Os novos registros liberados de agrotóxicos dizem respeito, em sua maioria, a produtos genéricos, mas utilizados no mercado brasileiro, ainda assim proibidos em outras partes do mundo, como é o caso do Fipronil, um inseticida que age nas células nervosas dos insetos. Desde 2004 é proibido na França, acusado de dizimar enxames de abelhas. Um outro agrotóxico recém-autorizado no Brasil é o Sulfentrazona. Banido em 2009 em toda a União Europeia, aqui teve o registro deferido em dezembro de 2018 para três empresas brasileiras. Em 2019, o seu genérico teve mais três permissões no País.

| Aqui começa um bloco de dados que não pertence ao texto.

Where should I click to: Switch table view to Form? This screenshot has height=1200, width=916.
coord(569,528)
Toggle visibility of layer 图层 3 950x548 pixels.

No ano de 2015 foram registrados 139 agrotóxicos. Em 2018 foram 450, um aumento de 323%. No mesmo período, o Índice de Preços ao Consumidor Amplo (IPCA) mostrou apenas pequenas oscilações nos preços dos vegetais, com uma queda mais expressiva, de aproximadamente 5%, por conta de uma grande safra ocorrida em 2017. Enquanto isso, a Organização Mundial de Saúde (OMS) estima em 193 mil mortes por ano no mundo causadas por exposição aos agrotóxicos, um custo-saúde que não entra nos índices da economia agrícola mundial.